TPU community is just awesome. 

So, this is normal, that my mobo is boosting voltage, right?

If I disable turbo, then this boost will be lower? Please correct me if I'm wrong.

Does voltage boost depends on multiplier?
Higher multiplier = Higher voltage boost?


----------



## jboydgolfer (May 12, 2016)

it would stand to reason that your motherboard is correcting for the increased Power requirements of Your CPU, you increasing Multiplier=Voltage is increased. 

I would assume it would be like if you stepped on the Gas pedal in a car, the engine will call for more fuel.


----------



## Mussels (May 12, 2016)

BambOOs said:


> TPU community is just awesome.
> 
> So, this is normal, that my mobo is boosting voltage, right?
> 
> ...




Turbo has prest voltages and multipliers. Basically, if you're OCing via the multi (which you do on K chips) disable turbo so its not conflicting.

Lets say turbo ran at 1.4V with one core at 4Ghz (made up numbers)
You could OC to 4.5Ghz on all 4 cores at 1.3V - but when only using a single core it could 'turbo' to 1.4V for no reason.
Same goes for LLC/offset voltages, they get applied to the turbo voltages too - which you cant control.


----------



## BambOOs (May 12, 2016)

I read somewhere that VID is thing to not worry about - is it true?


I thought voltage regulation looks like this:

1. We increase multiplier, so VID also increases.
2. As VID is default voltage that mobo should apply at stock values, then higher multiplier means higher VID, and higher VID means higher default voltage. 

I see that VID is higher than Vcore. So: Vcore = VID - Vdroop - pover savings modes. 

Please tell me if I understand this correctly. 

If not, please correct me


----------



## Mussels (May 12, 2016)

Default voltage for its default clock speeds.
So if your CPU with EIST has some default values - lets say 1GHz, 1.6GHz, 3.2GHz - it has a voltage programmed in for each of those it tested stable at.

Again when OCing a K chip (and 1155 in general) you can only OC via the multiplier, so you're only dealing with the max voltage - so its irrelevant really.


----------



## EarthDog (May 12, 2016)

To be clear. VID = Stock voltage. Anything above that is VCore....... though VCore is also VID WHEN AT STOCK VOLTAGE.


----------



## BambOOs (May 12, 2016)

1. At stock settings my VID is ~1.28 v (under load), but CPU-Z says ~1.25v under load. This difference has to do with Vdroop etc. right? LLC is on level 5.

________________

> _EXERCISES TO COMPLETE_:
**1.** From the forum thread on CPU voltage, copy the stretch from "Default voltage for" through "its irrelevant really.".
**2.** In the CPU voltage thread, what does EarthDog say VID equals?

> _DATASET EXTRACT_:
________________

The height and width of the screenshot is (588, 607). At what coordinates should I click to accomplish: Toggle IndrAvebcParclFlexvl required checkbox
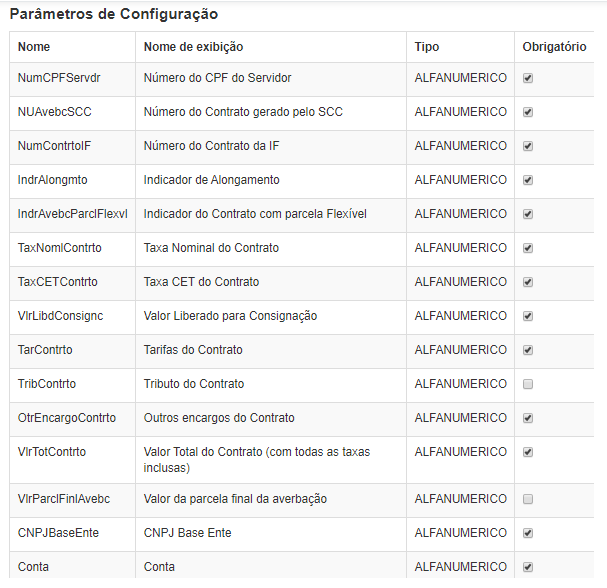tap(528, 214)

________________

> _THE RESPONSES_:
**1.**
Default voltage for its default clock speeds.
So if your CPU with EIST has some default values - lets say 1GHz, 1.6GHz, 3.2GHz - it has a voltage programmed in for each of those it tested stable at.

Again when OCing a K chip (and 1155 in general) you can only OC via the multiplier, so you're only dealing with the max voltage - so its irrelevant really.

**2.** Stock voltage.